1 Totally out of scope for this post, but a fine test of “tech sense” is this: upon close encounter with a previously unknown microwave device, how quickly can you get it to warm up your cup of tea? Trying to do this on one occasion, I got lost in a menu for setting the mass, temperature and tissue composition (bone/meat percentage) of the thing I stuffed into it. I had to realize this was a nasty trap, and admitted defeat. A microwave, unlike emacs, is mostly used by unsophisticated users, and, unlike emacs, cannot afford to be openly hostile towards noobs.

2 It is customary for microwave ovens to not warm your food. Well, maybe it will have gotten warm here and there, but not properly and evenly. Invading aliens could well argue that warming food is not part of the core functions of a microwave oven.

3 Today there might well exist some really fancy models where this is no longer the case, but it has been true historically.

4 You bet there was! Now my ears are ringing, as I was standing too close.

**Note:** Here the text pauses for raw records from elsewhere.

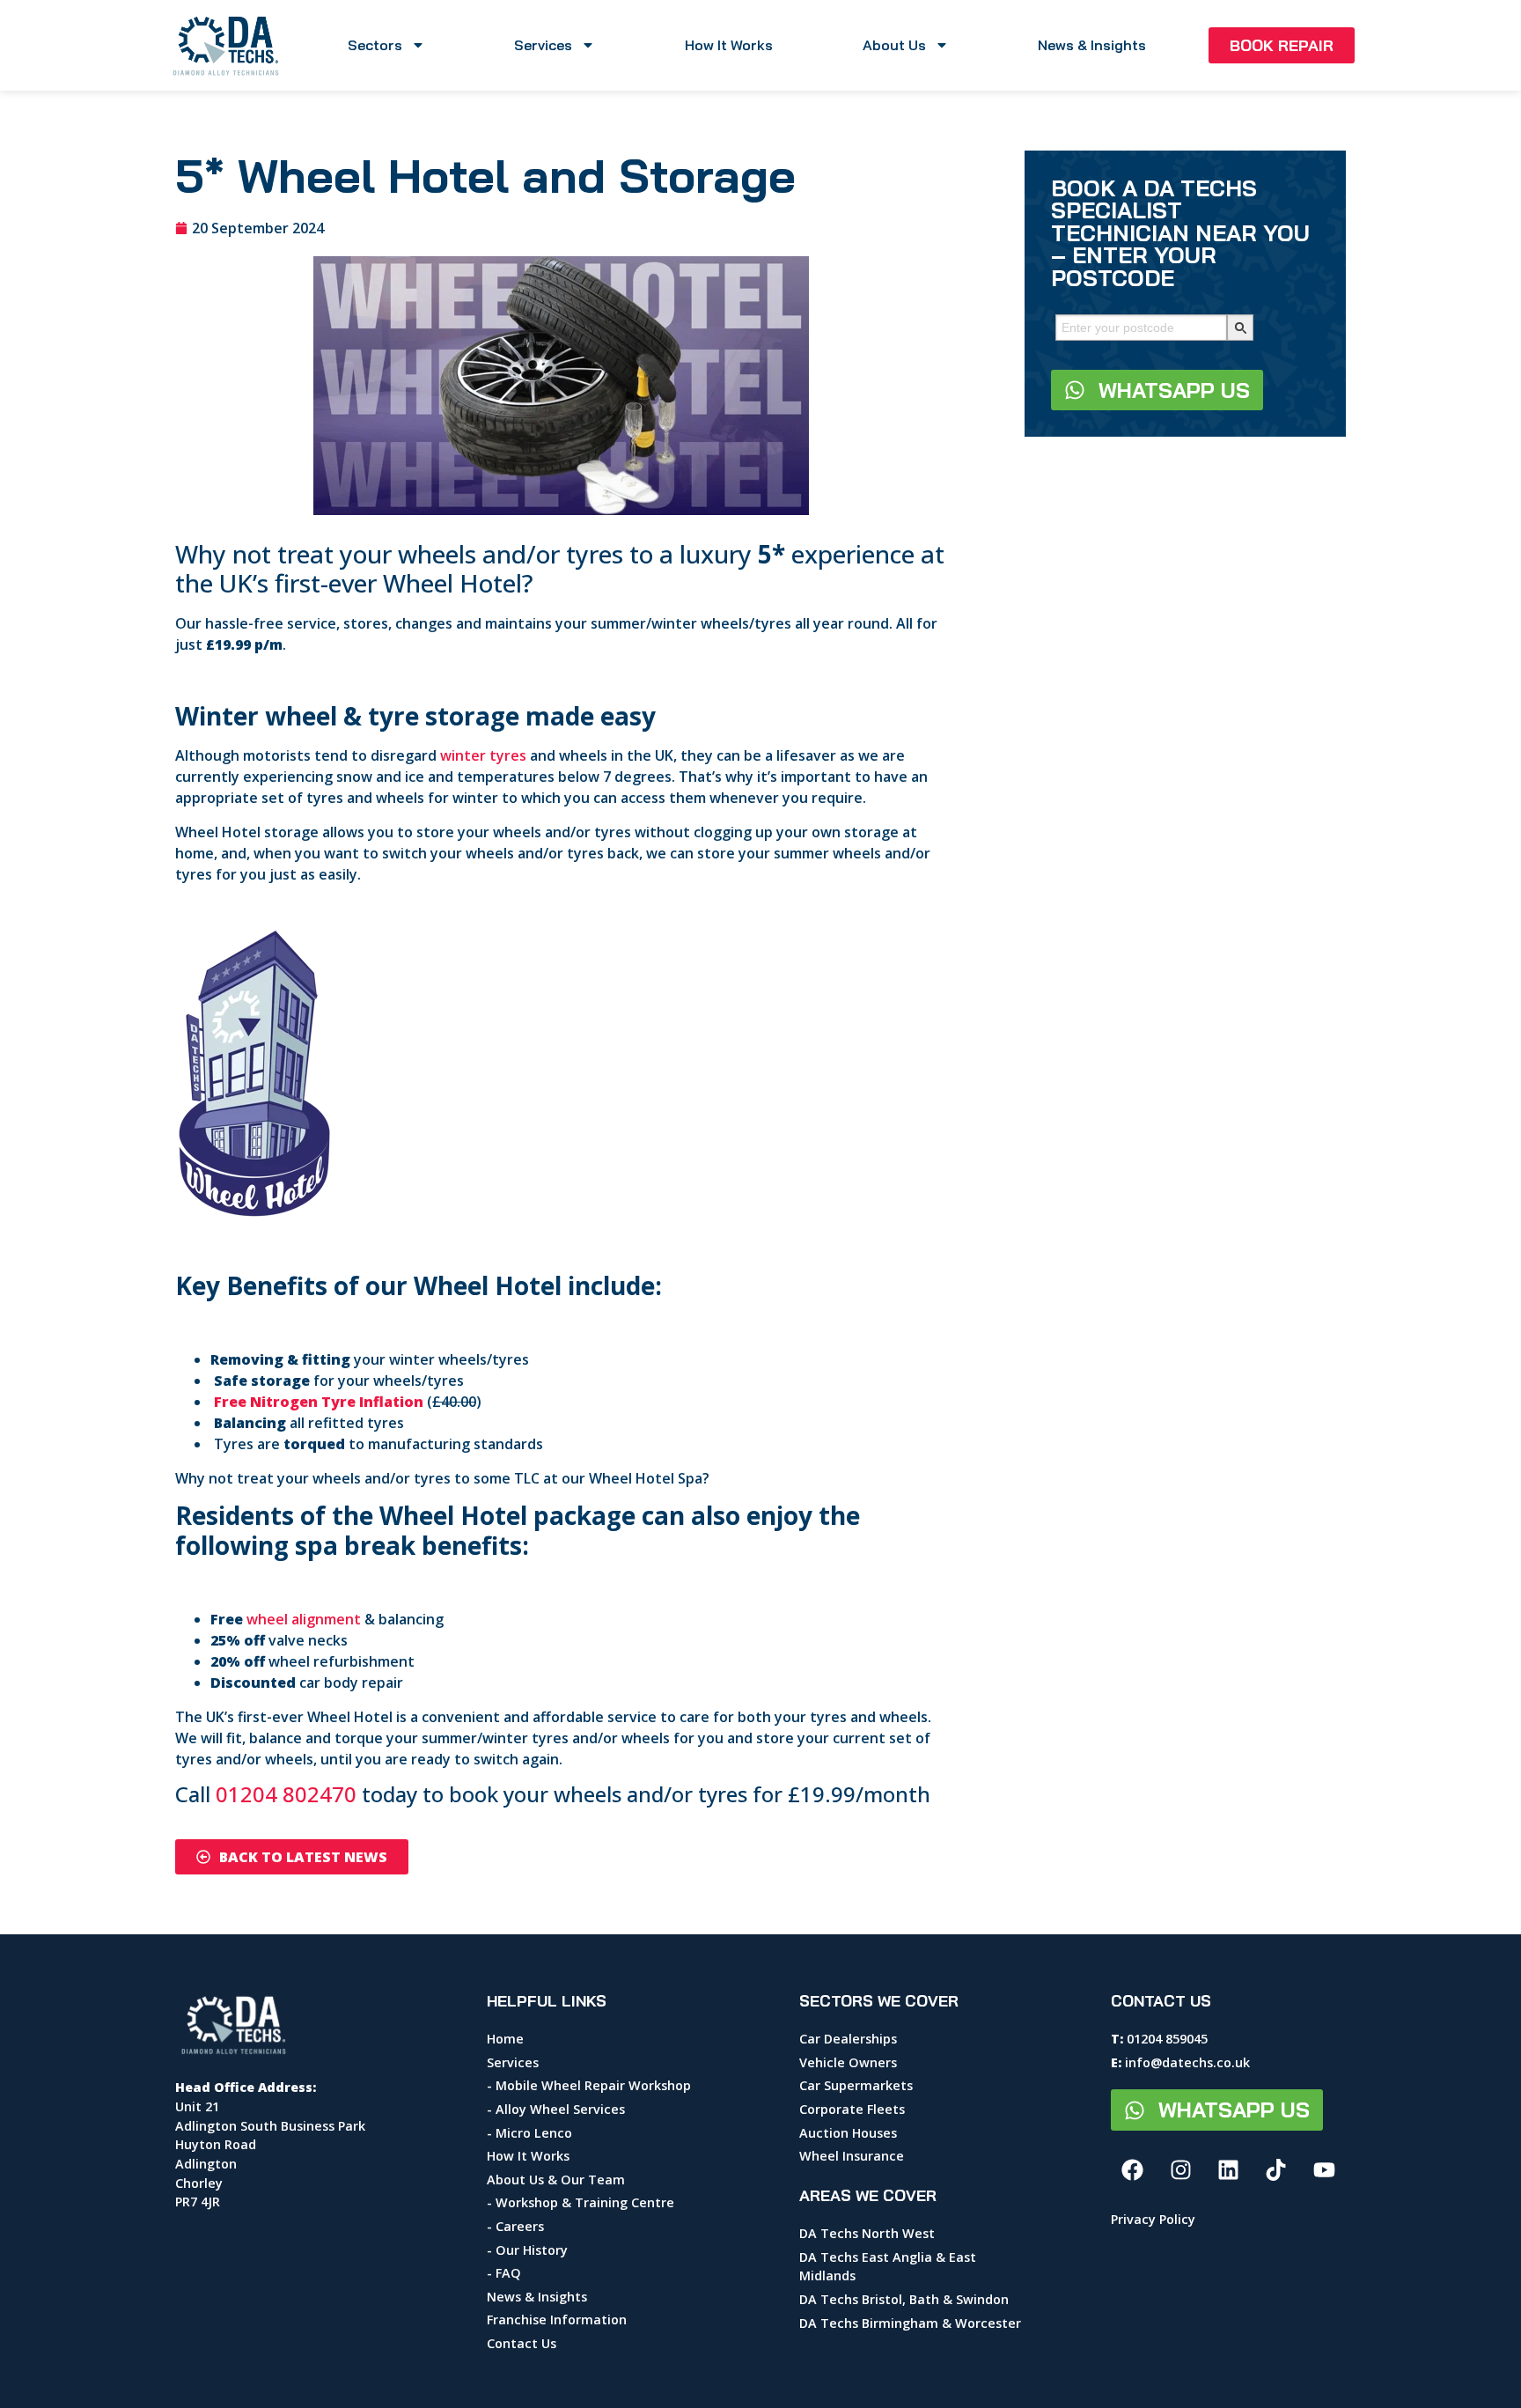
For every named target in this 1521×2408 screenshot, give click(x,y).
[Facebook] (1133, 2170)
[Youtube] (1324, 2170)
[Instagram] (1180, 2170)
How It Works (729, 45)
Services (543, 45)
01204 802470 (286, 1793)
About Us (894, 45)
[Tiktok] (1276, 2170)
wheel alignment (303, 1619)
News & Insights (1092, 45)
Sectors (375, 45)
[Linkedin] (1229, 2170)
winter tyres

5 If you think you have control over your own smartphone, I dare you to uninstall all the applications you never use. All of them, no excuses. If you do not recognize it, remove it. (Oh, but you can’t? Did you say you control the device?)

6 I remember a time when people accepted that their desktop operating systems will spontaneously crash as a natural part of their working days. People quickly learned (and were advised) to save their work frequently, and everyone moved on with their lives. The revolution came from elsewhere.